WordLadder [source code]


public class WordLadder {
static
/******************************************************************************/
class Solution {
    public int ladderLength(String beginWord, String endWord, List<String> wordList) {
        if (beginWord.length () != endWord.length () || beginWord.length () == 0)
            return 0;
        Map<String, Set<String>> patterns = new HashMap<> ();
        for (String word : wordList) {
            char[] chw = word.toCharArray ();
            for (int i = 0; i < chw.length; i++) {
                char c = chw[i];
                chw[i] = '_';
                String w = new String (chw);
                patterns.computeIfAbsent (w, w_arg -> new HashSet<> ()).add (word);
                chw[i] = c;
            }
        }
        Queue<String> queue = new LinkedList<> ();
        Set<String> visited = new HashSet<> ();
        queue.offer (beginWord);
        int level = 0;
        while (!queue.isEmpty ()) {
            int size = queue.size ();
            level++;
            for (int i = 0; i < size; i++) {
                String s = queue.poll ();
                if (s.equals (endWord))
                    return level;
                if (!visited.add (s))
                    continue;
                char[] chs = s.toCharArray ();
                for (int j = 0; j < chs.length; j++) {
                    char c = chs[j];
                    chs[j] = '_';
                    Set<String> pattern_matches = patterns.getOrDefault (new String (chs), Collections.emptySet ());
                    for (String matched_word : pattern_matches)
                        queue.offer (matched_word);
                    chs[j] = c;
                }
            }
        }
        return 0;
    }
}
/******************************************************************************/

    public static void main(String[] args) {
        WordLadder.Solution tester = new WordLadder.Solution();
        String[][] inputs = {
            {"hit", "cog", "5"}, {"hot","dot","dog","lot","log","cog"},
        };
        for (int i = 0; i < inputs.length / 2; i++) {
            System.out.println (Printer.separator ());
            List<String> wl = Arrays.asList (inputs[2 * i + 1]);
            String bw = inputs[2 * i][0], ew = inputs[2 * i][1];
            int output = tester.ladderLength (bw, ew, wl), ans = Integer.parseInt (inputs[2 * i][2]);
            System.out.printf ("%s TO %s WITH %s -> %s, expected: %d\n", 
                bw, ew, wl, Printer.wrap (output + "", output == ans ? 92 : 91), ans
            );
        }
    }
}

首先, 虽然是一个dictionary的题目, 但是感觉这题并不是和用trie来做, 因为trie完成的是一个prefix查询, 但是这里每一步的这个转换, 位置是可以倒退到之前的index的, 而trie只能从上到下的查询;

最后差一点能够按时写完, 整体的逻辑都是对的, 就是最后在push的时候, 忘记写一行undo, 导致最后要debug; 最后是速度是168ms (31%), 应该有更好的办法;

整体的思路还是比较明确的:

这个图本身应该是描述的比较清楚了, 一些需要重点注意点的地方:

  • 什么位置mark visited? 实际上这题还是正常的就是Poll的时候就mark就行了; 虽然queue里面可能同时存在两个比如lot, 但是最后实际上只有一个会被处理; 第二个被Poll出来的那个(较深的那个)会被直接丢弃;
  • 怎么查询adjacency关系? 这个是这个图上不那么直观能够看出来的; 但是这个技巧实际上也见过, 就是一个pattern lookup的技巧; 一开始对list进行一个基于pattern的预处理就行了;

explicit pruning on trace

另外, 还是关于这个visited的处理, 为了便于在自己写程序的时候看出来这种类型的pruning, 你画图的时候对于这种被prune掉的branch, 最好还是写出来, 然后打叉, 而不是直接自己脑子里过一下, 不必要, 就不写了; 很多时候一个问题的prune策略并不是那么明显的, 把这些信息都记录下来有利于总结出来实际的算法而不是停留在一个单独的trace上面;

注意上面level++的位置: 放在每一个level开始之前, 这样假如这个level hit, 那么当前的level数量就是你想要的结果;


没有editorial;


https://leetcode.com/problems/word-ladder/discuss/40707/Easy-76ms-C++-Solution-using-BFS

Well, this problem has a nice BFS structure.
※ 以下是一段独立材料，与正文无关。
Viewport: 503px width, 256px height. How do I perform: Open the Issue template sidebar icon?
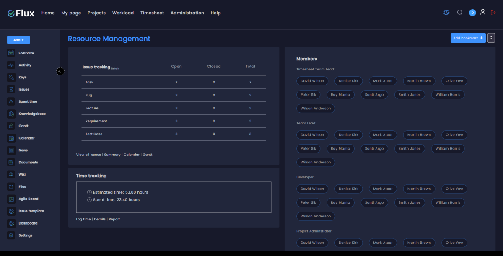coord(10,211)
Let’s see the example in the problem statement.

start = "hit"

end = "cog"

dict = ["hot", "dot", "dog", "lot", "log"]

Since only one letter can be changed at a time, if we start from "hit", we can only change to those words which have only one different letter from it, like "hot". Putting in graph-theoretic terms, we can say that "hot" is a neighbor of "hit".

The idea is simpy to begin from start, then visit its neighbors, then the non-visited neighbors of its neighbors… Well, this is just the typical BFS structure.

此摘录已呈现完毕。